Cherokee Bat and the Goat Guys
- First edition
- Author: Francesca Lia Block
- Series: Dangerous Angels
- Publisher: HarperCollins
- Publication date: 1993
- ISBN: 978-0-06-447095-7
- Preceded by: Witch Baby
- Followed by: Missing Angel Juan

= Cherokee Bat and the Goat Guys =

Novel by Francesca Lia Block

Cherokee Bat and the Goat Guys (1993) is the third book in the Dangerous Angels series by Francesca Lia Block. It focuses on Cherokee, the daughter of Weetzie Bat, and her friends as they start a band, find success, and deal with the corruption of their spirits.

==Plot summary==
While the grown-ups are away making a movie, teenager Cherokee is left to cheer up her sort-of sister Witch Baby, who is deeply depressed. Cherokee makes her a pair of wings out of wire and feathers, and it cheers Witch Baby up due to an unexplained magical power. The two girls decided to start a band and enlist their two male friends, Raphael and Angel Juan.
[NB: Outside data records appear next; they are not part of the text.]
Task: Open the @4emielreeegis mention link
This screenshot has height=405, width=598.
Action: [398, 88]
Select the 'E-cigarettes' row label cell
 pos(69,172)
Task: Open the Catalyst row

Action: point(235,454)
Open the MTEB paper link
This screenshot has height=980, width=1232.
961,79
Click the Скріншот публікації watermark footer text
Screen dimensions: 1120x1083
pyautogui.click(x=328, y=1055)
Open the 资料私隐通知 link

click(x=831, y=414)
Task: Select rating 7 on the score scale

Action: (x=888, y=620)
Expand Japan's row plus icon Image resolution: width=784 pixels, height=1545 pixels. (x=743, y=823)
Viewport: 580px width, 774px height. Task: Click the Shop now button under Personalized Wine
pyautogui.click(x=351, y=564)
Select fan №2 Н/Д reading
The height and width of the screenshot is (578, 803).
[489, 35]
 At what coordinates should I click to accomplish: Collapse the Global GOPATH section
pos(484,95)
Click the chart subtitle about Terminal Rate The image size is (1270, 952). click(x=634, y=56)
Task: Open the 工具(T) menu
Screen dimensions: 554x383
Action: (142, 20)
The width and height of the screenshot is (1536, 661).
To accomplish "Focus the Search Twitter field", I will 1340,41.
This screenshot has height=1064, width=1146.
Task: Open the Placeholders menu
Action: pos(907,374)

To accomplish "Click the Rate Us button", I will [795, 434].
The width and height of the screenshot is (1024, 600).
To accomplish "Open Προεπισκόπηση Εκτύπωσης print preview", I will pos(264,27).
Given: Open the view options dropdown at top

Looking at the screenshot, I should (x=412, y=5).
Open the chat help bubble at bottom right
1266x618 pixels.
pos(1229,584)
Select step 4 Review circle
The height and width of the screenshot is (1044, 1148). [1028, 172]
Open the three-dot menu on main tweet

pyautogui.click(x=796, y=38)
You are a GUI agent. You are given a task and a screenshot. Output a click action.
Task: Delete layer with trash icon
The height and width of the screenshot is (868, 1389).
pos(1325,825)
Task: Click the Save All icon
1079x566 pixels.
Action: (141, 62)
As their band becomes successful, the other members acquire magical items to wear. Raphael begins to wear goat pants, Angel Juan gets horns, and Cherokee gets hoof-like boots. However, these items begin to lead them down a path of drugs, sex, and jealousy and things begin to unravel. In the end, Cherokee, disturbed by the changes in her friends, makes off with the magical costumes, causing her friends to re-examine their choices and find their way back to their normal selves.